# AIM OF THE TASK
The required result is each line of the entries below containing the string "pixels".

====

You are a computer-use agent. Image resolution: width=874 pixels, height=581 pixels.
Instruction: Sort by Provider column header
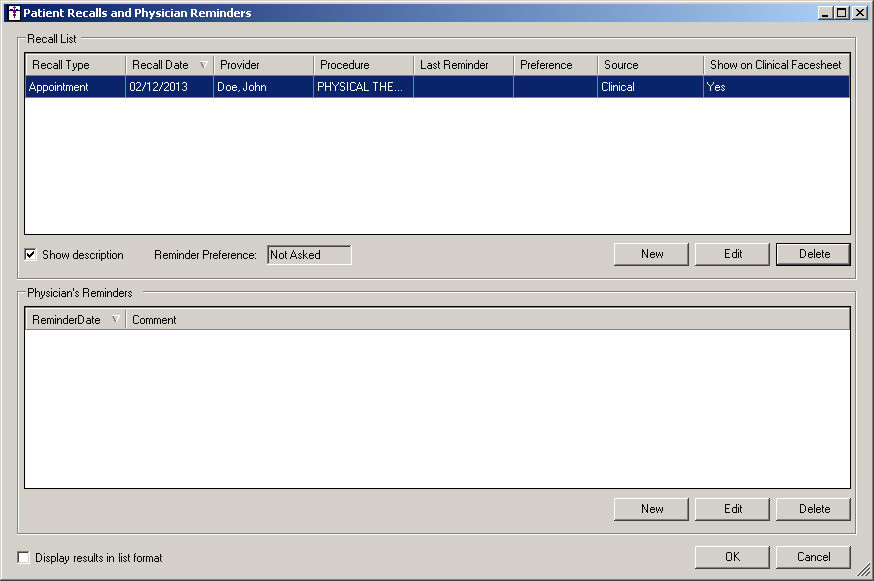click(263, 65)
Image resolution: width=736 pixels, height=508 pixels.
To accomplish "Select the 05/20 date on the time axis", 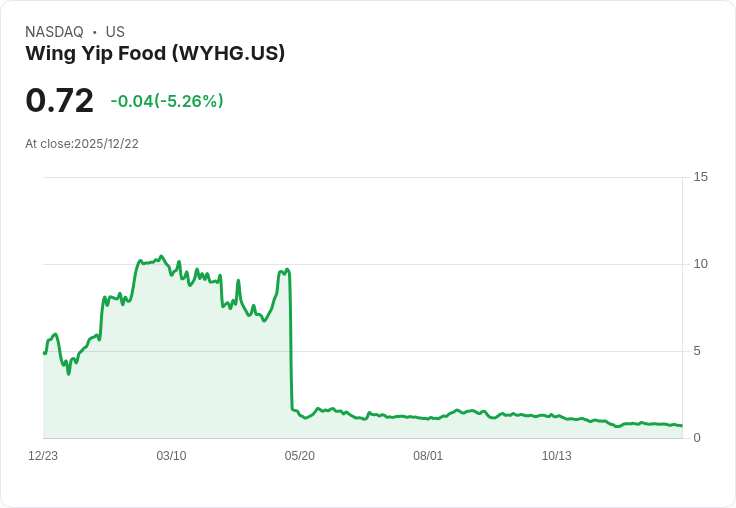I will [x=299, y=456].
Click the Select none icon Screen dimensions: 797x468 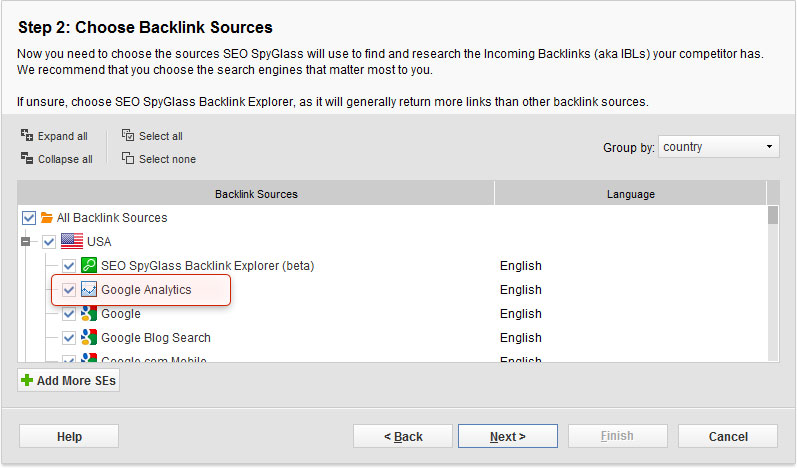[x=128, y=158]
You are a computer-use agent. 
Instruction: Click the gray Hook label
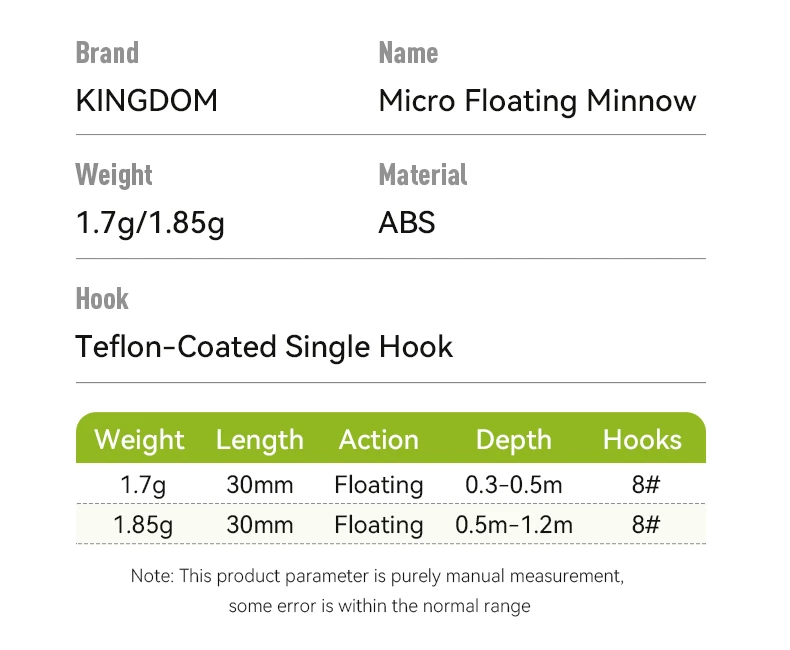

====

# ANSWER TO THE PROBLEM
You are a computer-use agent. Image resolution: width=874 pixels, height=581 pixels.
Image resolution: width=736 pixels, height=508 pixels.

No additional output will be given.